Ocean Colour Scene frontman Simon Fowler tells Andy Coleman about the band’s plans for a major anniversary
Birmingham music favourites Ocean Colour Scene are set to mark their 21st anniversary with the release of two new albums.
The band formed in October 1989 from the ashes of two local acts, The Boys and Fanatics and next year will see a flurry of activity to celebrate this milestone.
First off is the release of new studio album, with the working title Rockfield, followed by a UK tour and festival dates.
Then, in the autumn, a second album featuring 21 tracks will hit the shops and there are plans for some special shows around its release.
‘‘The Rockfield album is named after the studio where it was recorded, in Monmouth,’’ explains the band’s 44-year-old frontman Simon Fowler, who is a former Birmingham Post reporter.

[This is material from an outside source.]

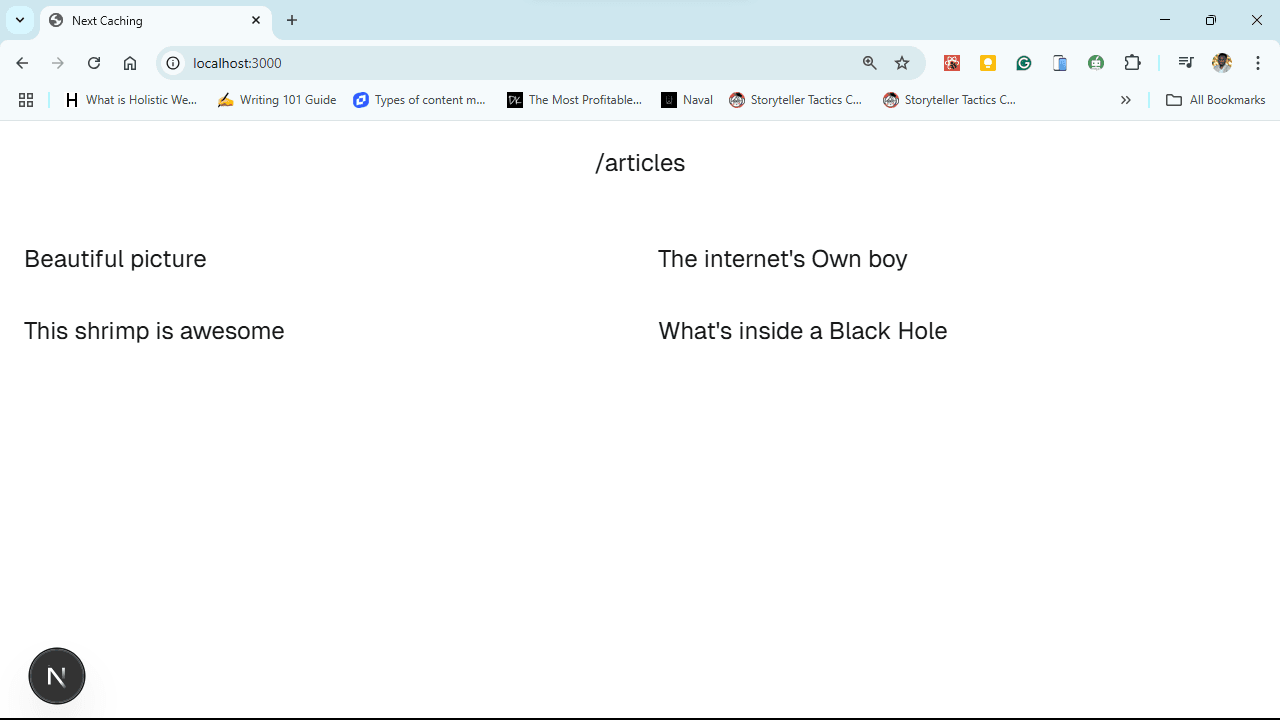Viewport: 1280px width, 720px height.
Task: Open "What's inside a Black Hole" article
Action: (x=802, y=331)
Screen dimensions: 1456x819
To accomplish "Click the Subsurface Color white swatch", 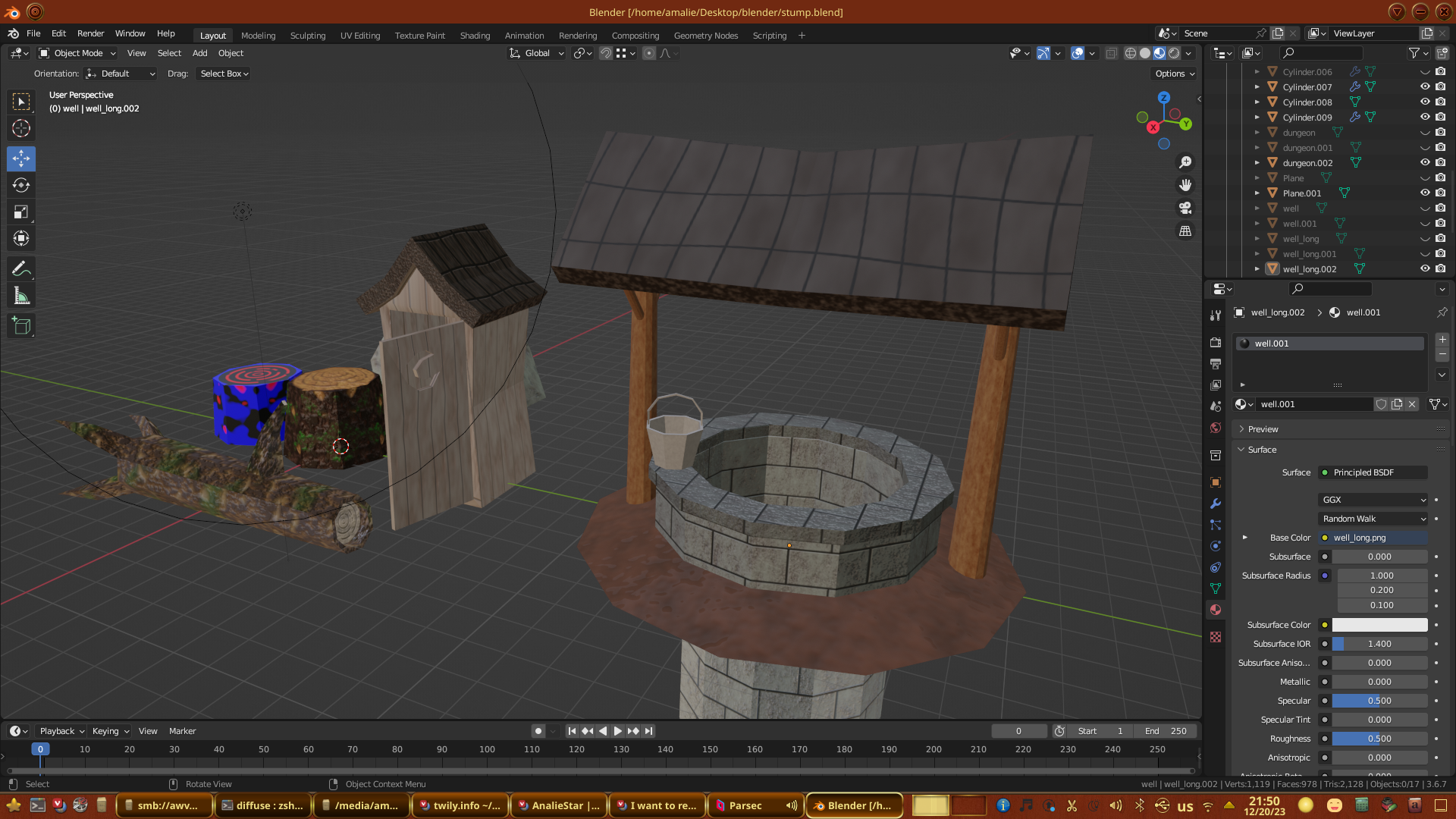I will [1379, 625].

‘‘It incorporates all the styles that we do, from folk to almost heavy rock, dare I say.’’
At the core of the band is Simon, guitarist Steve Cradock and drummer Oscar Harrison.
Alongside them are guitarist Andy Bennett and bassist Dan Sealey who were drafted in after the departure of original bass player Damon Minchella in 2003.
‘‘I wrote most of Rockfield last year, on and off, and there are songs on it by Andy, Dan and Steve,’’ says Simon.
‘‘We recorded it with a guy from Wolverhampton named Gavin Monaghan. It’s the first time we’ve worked with him. He’s brilliant. He came down to the Wolverhampton gig we did at the end of last year and we went over to his place, did some demos, and it seemed to work.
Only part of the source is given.